> _SUPPLIED ENTRIES_:

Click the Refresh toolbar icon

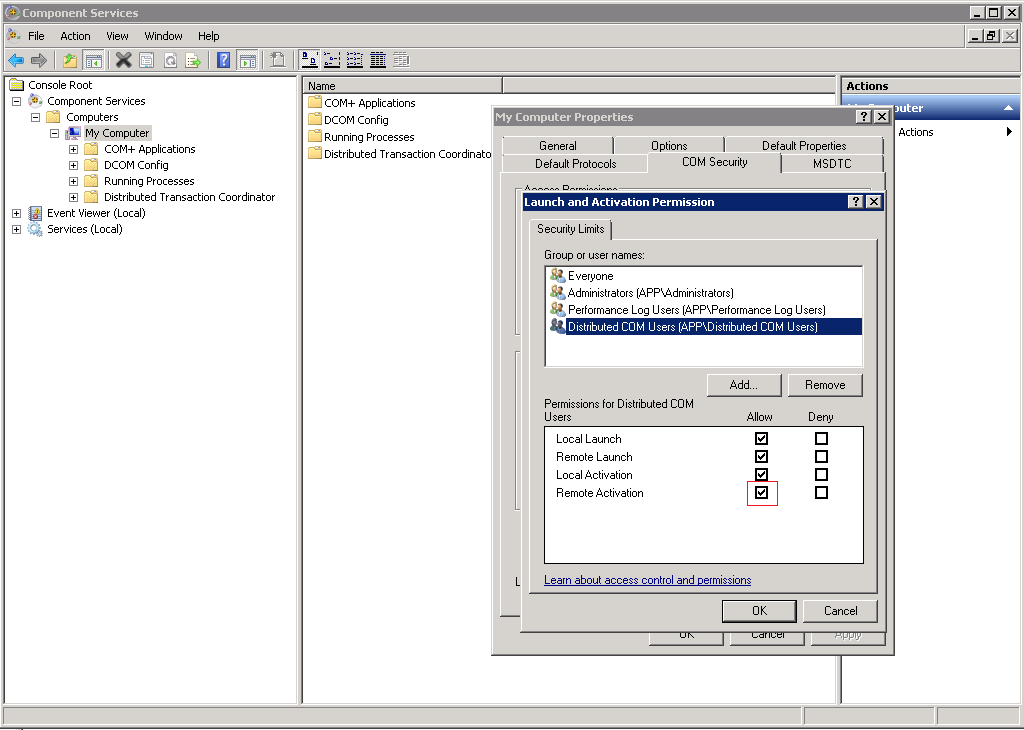coord(170,60)
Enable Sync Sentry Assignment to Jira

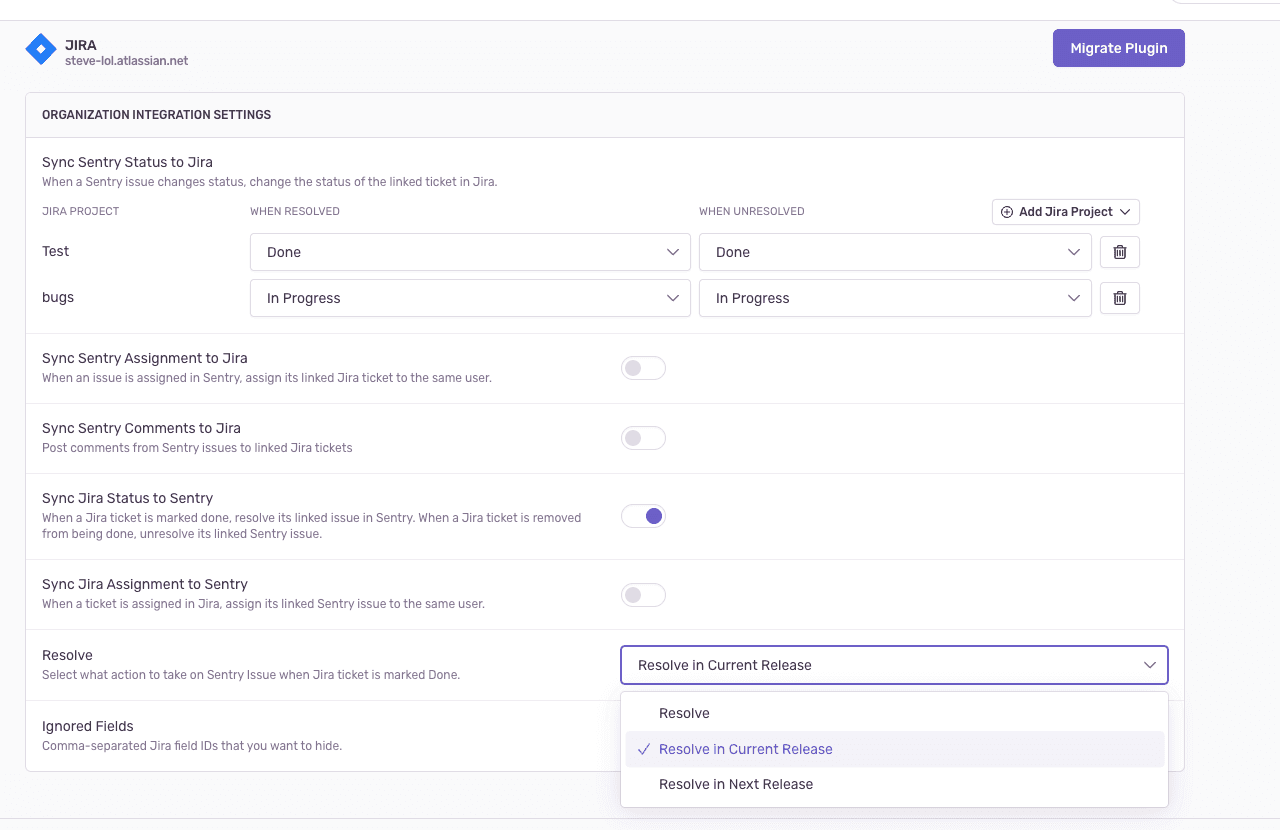pyautogui.click(x=643, y=367)
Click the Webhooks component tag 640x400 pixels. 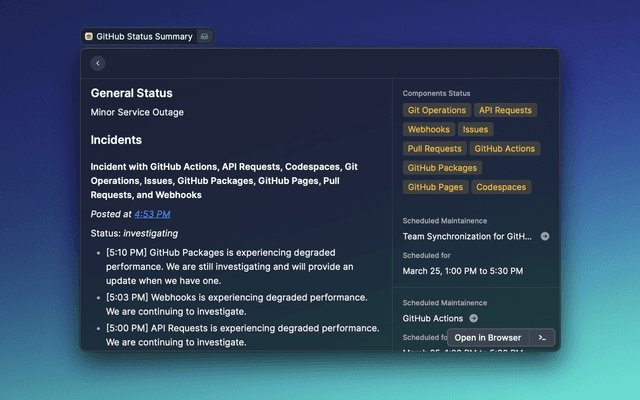point(429,129)
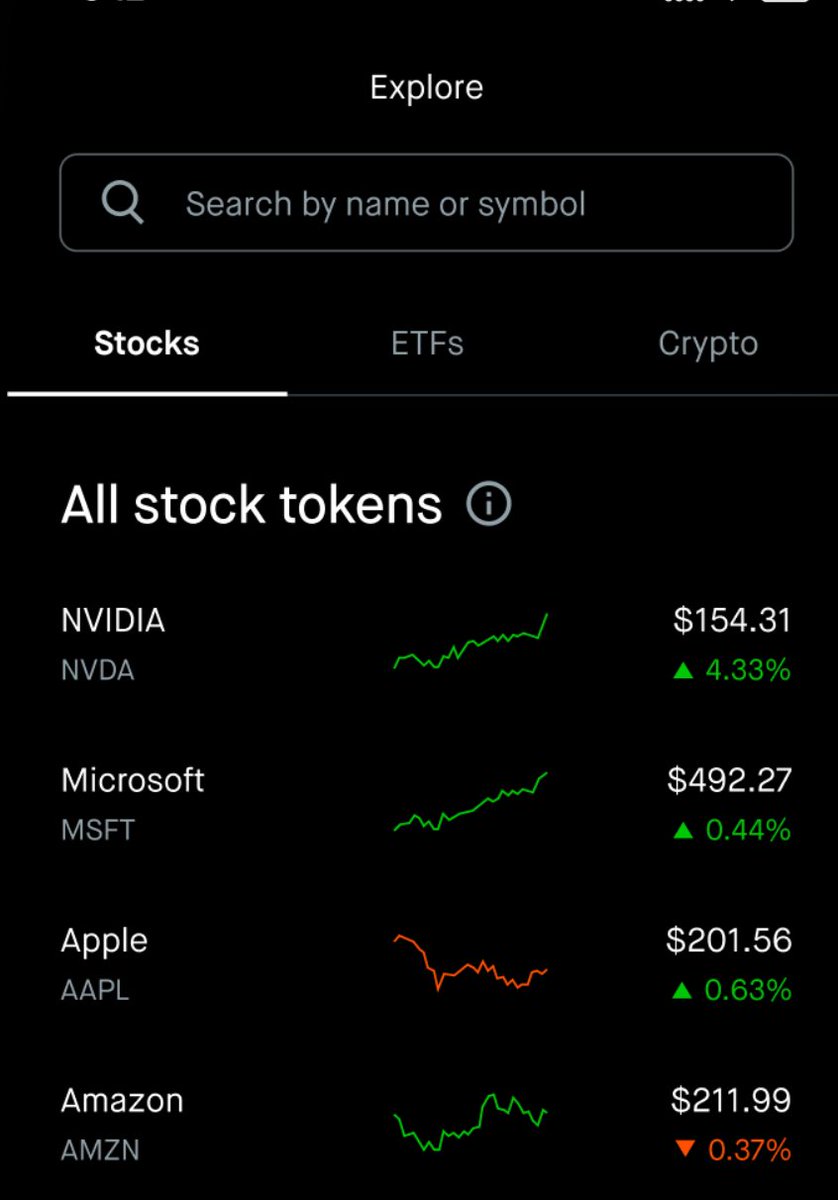Open info icon beside All stock tokens

click(x=489, y=504)
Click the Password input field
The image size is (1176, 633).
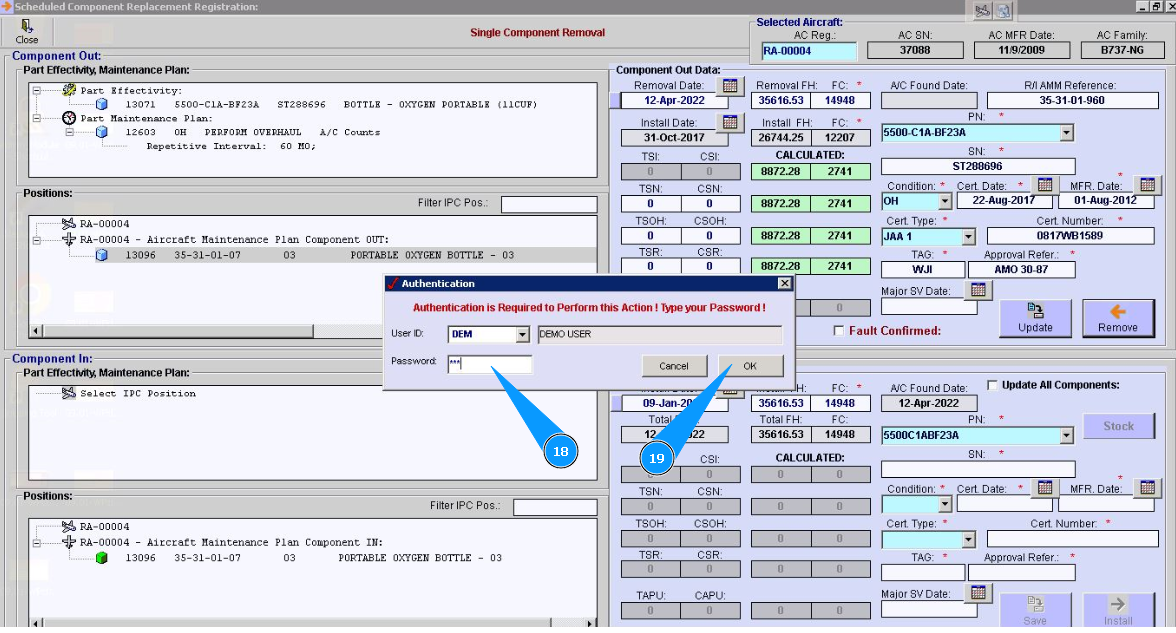489,365
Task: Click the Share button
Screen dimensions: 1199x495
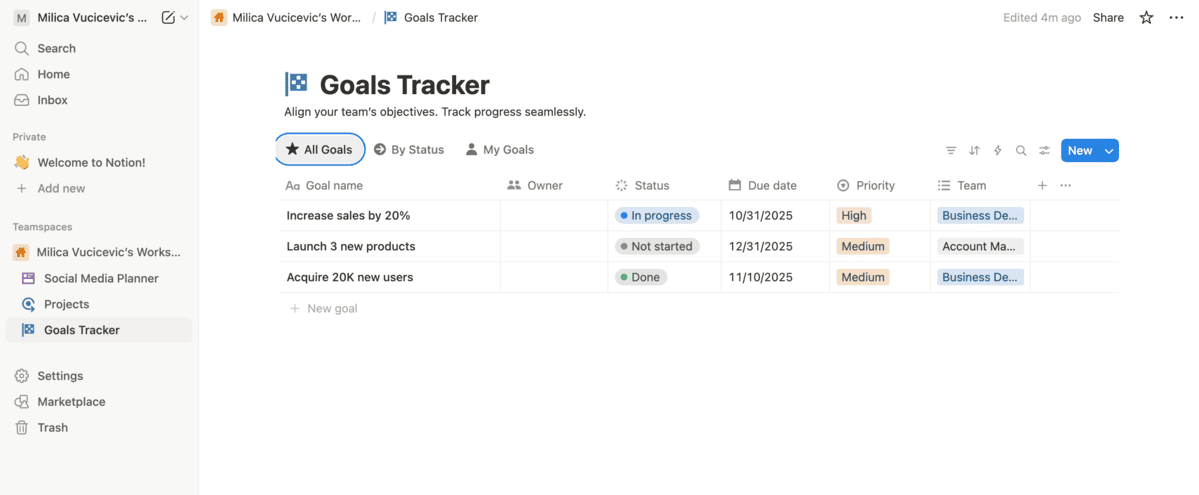Action: (x=1107, y=18)
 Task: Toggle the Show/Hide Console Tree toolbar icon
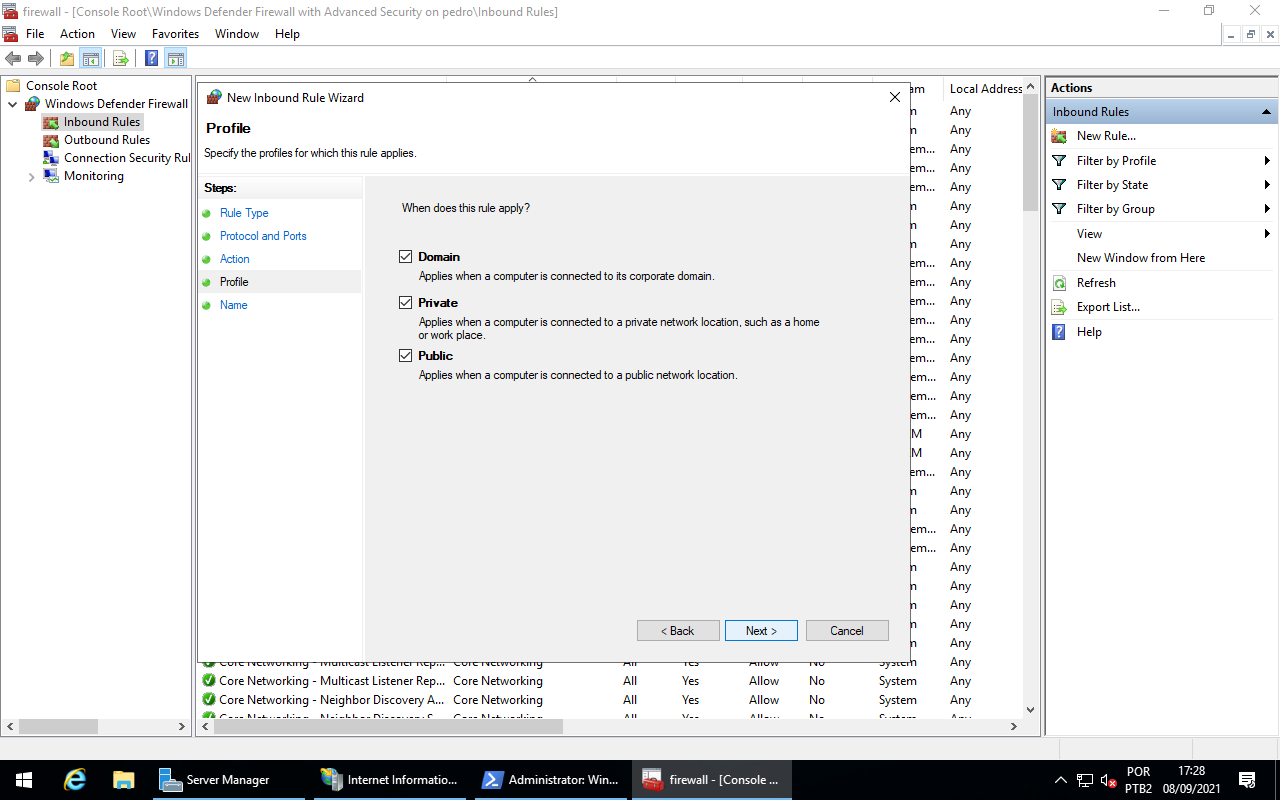click(91, 58)
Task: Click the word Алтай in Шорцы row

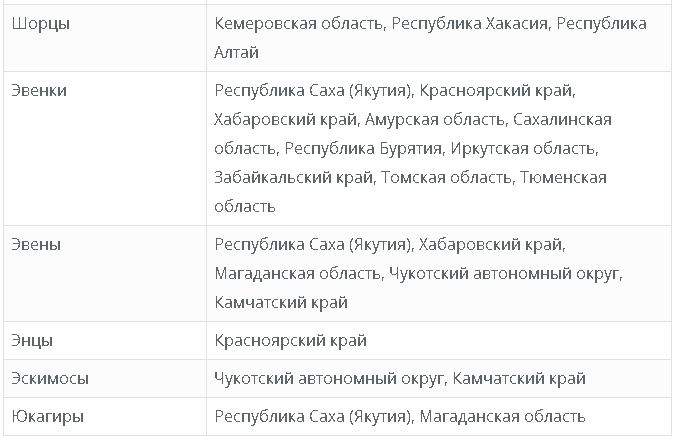Action: click(237, 51)
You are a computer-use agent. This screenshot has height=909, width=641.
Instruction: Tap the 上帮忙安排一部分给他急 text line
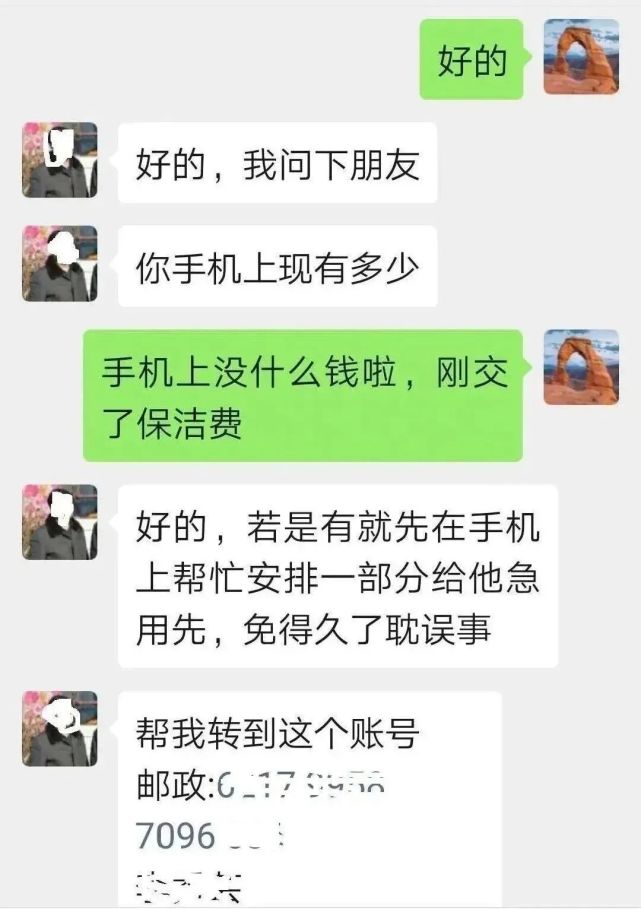tap(338, 578)
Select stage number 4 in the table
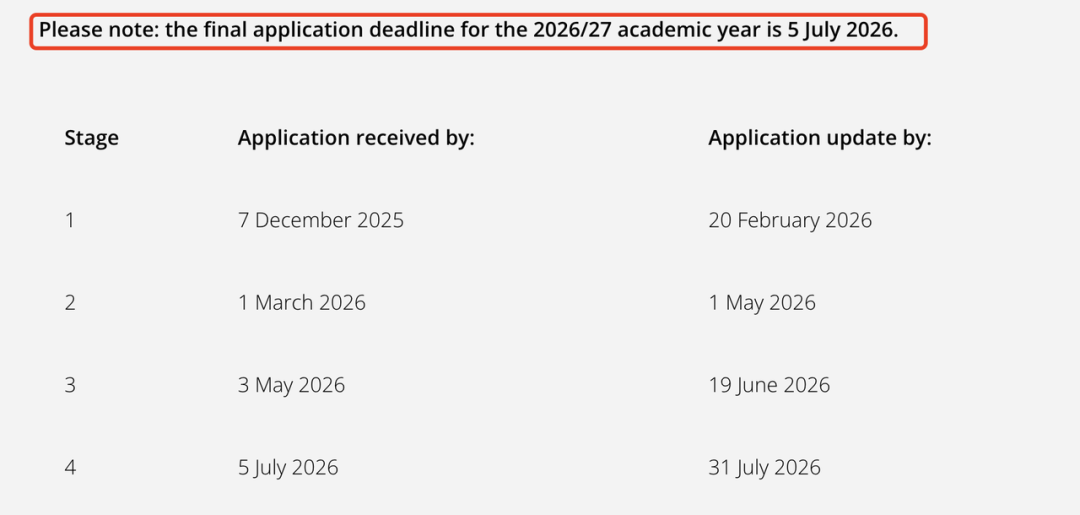The width and height of the screenshot is (1080, 515). 70,467
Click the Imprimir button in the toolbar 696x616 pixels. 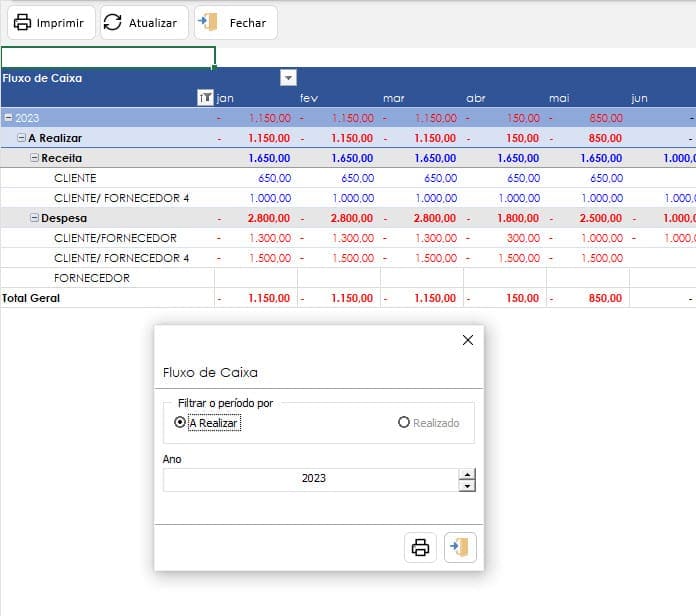[48, 22]
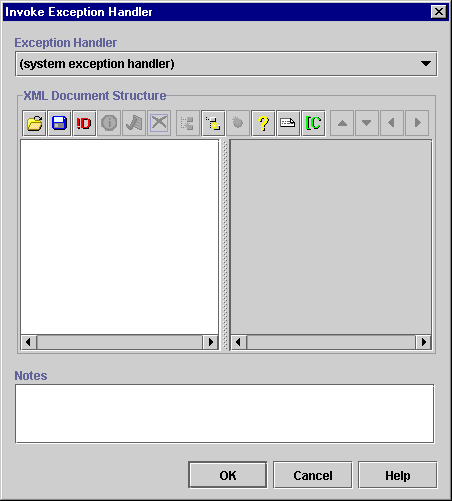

> _EXERCISE OBJECTIVE_: Reproduce the lines above starting at the one with "Screen dimensions: 1199x495" and ending at the one with "You are a computer-use", both included, exactly and with no pictures.

> _OUTPUT OF THE EXERCISE_:
Screen dimensions: 1199x495
Action: (x=1107, y=18)
 Task: Toggle the Show/Hide Console Tree toolbar icon
click(91, 58)
Task: Click the word Алтай in Шорцы row

Action: click(237, 51)
You are a computer-use agent. This screenshot has height=909, width=641.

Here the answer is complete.